- Associated Press - Wednesday, September 2, 2015

NEW YORK (AP) — News Corp, Rupert Murdoch’s media empire, has confirmed that Rebekah Brooks is back at the top spot in London more than a year after she was acquitted of charges in a hacking scandal that shocked the U.K.

The New York company said Wednesday that Brooks, 47, will be CEO of News UK, returning to a role she left in 2011 amid the hacking scandal at the company’s now defunct News of the World paper.

The company has spent more than $500 million in legal settlements with hacking victims and other related costs.

Brooks was long considered a Rupert protege and began her career at News of the World in 1989. She starts Monday.

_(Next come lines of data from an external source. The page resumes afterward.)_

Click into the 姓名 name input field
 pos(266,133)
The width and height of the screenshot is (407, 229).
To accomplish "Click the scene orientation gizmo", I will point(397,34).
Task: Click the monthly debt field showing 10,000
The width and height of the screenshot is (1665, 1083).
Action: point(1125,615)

News UK today includes the Sun, the Times and the Sunday Times papers.

Brooks was acquitted of British charges related to the phone hacking, bribing officials and obstructing police in June 2014. (Her husband was also cleared.) She has said that she didn’t know of phone hacking while she was News of the World editor between 2000 and 2003.

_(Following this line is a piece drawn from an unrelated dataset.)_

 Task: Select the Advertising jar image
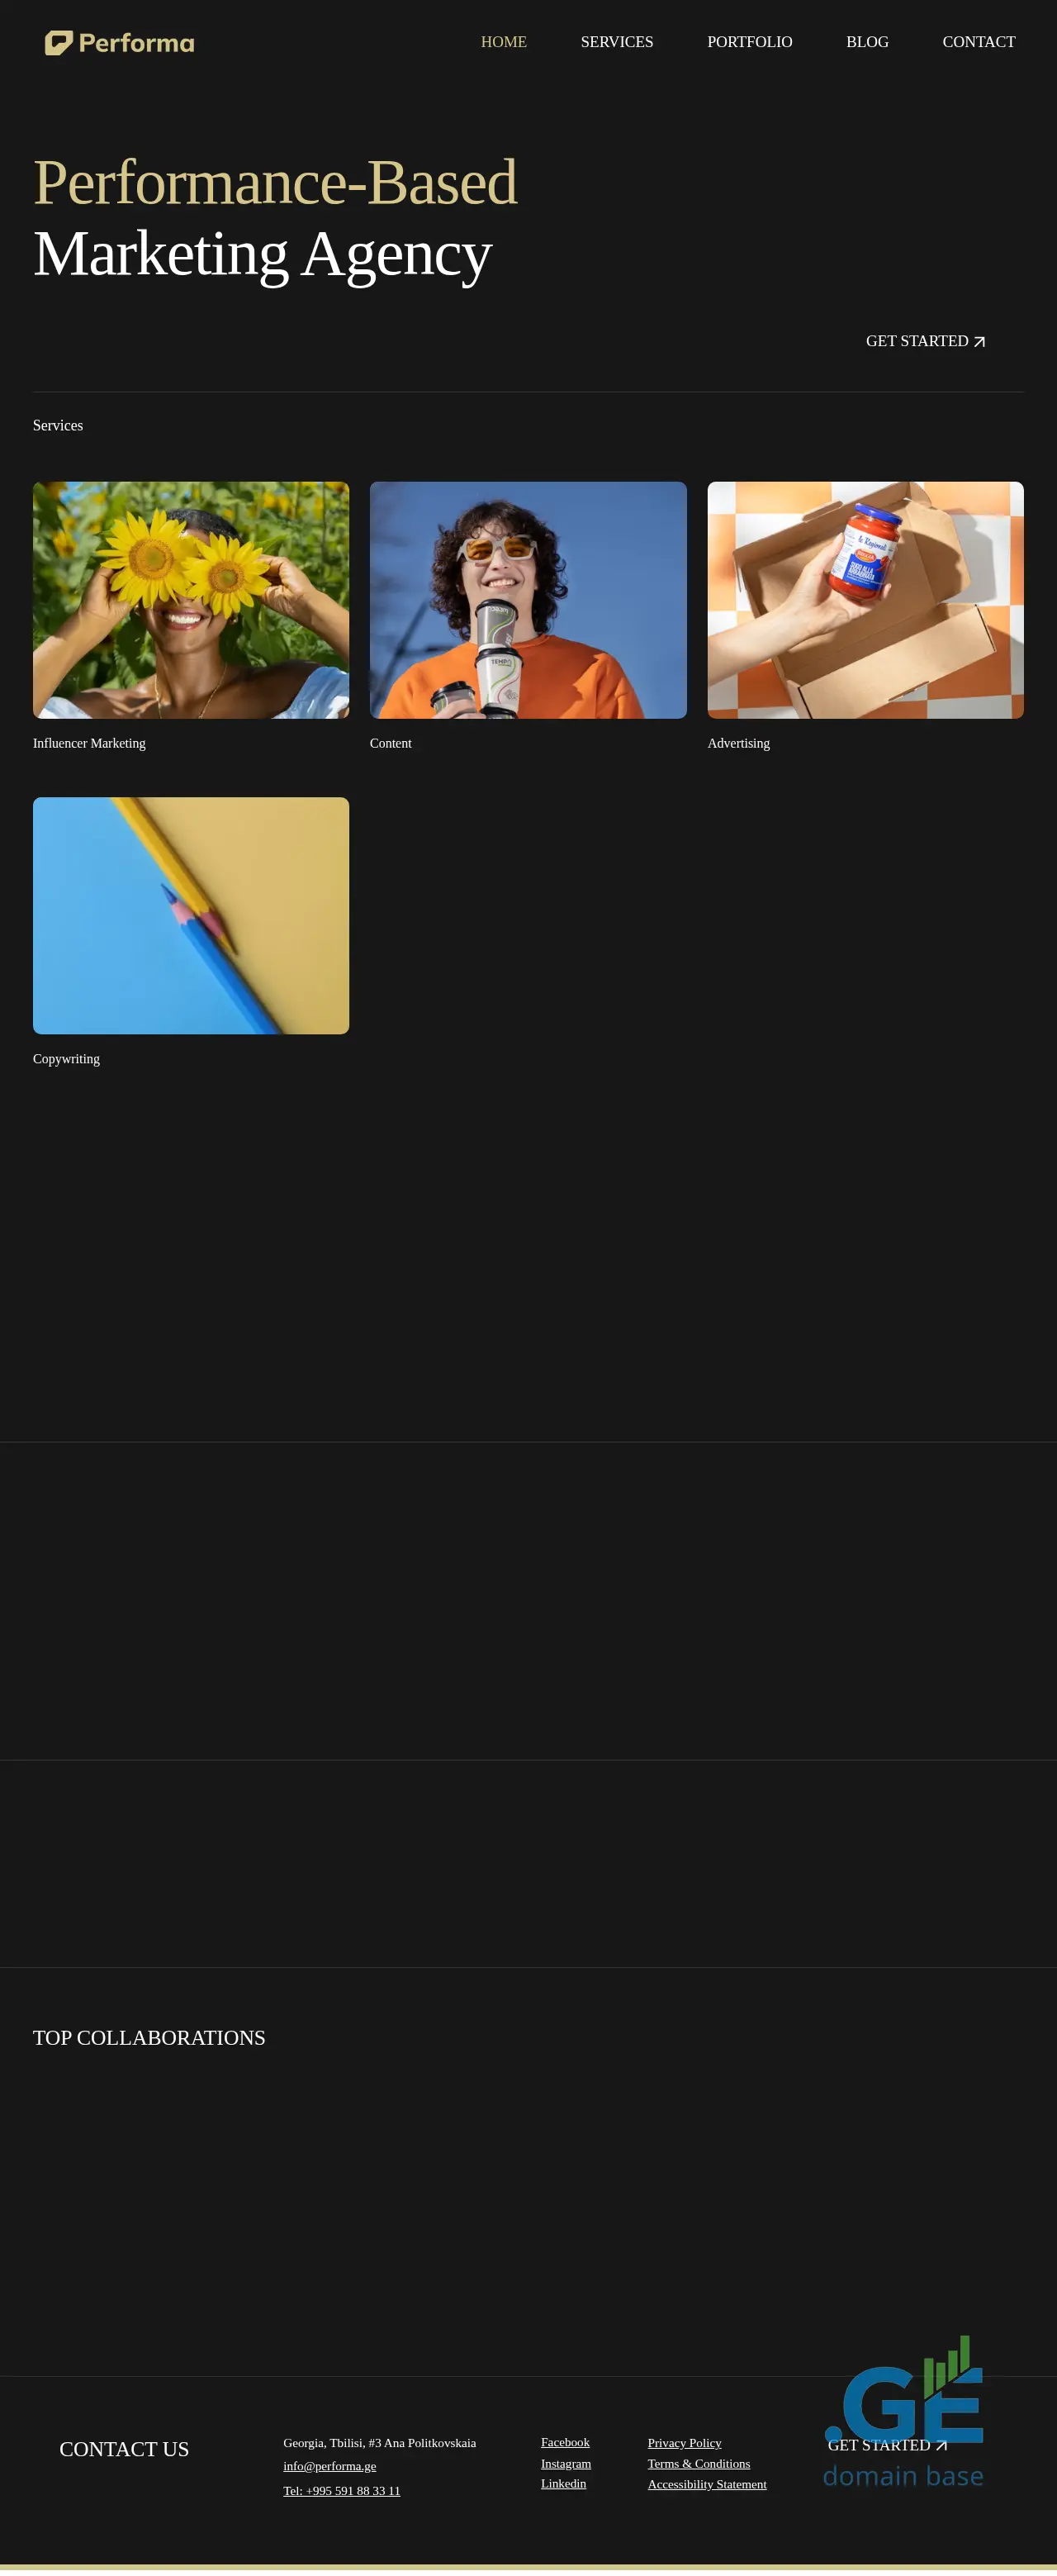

The scandal caused the shutdown of News of the World along with arrests of dozens of journalists, police and other officials. It may not be over. British prosecutors said in late August that they were considering charges against News Corp over the phone hacking.

The company on Wednesday also said that David Dinsmore, the editor of the Sun, would become News UK’s COO and named Tony Gallagher as the tabloid’s new editor. He has worked for the Daily Mail and Daily Telegraph papers.

Brooks will also work on digital efforts at News Corp, which separated from the entertainment conglomerate Twenty-First Century Fox two years ago.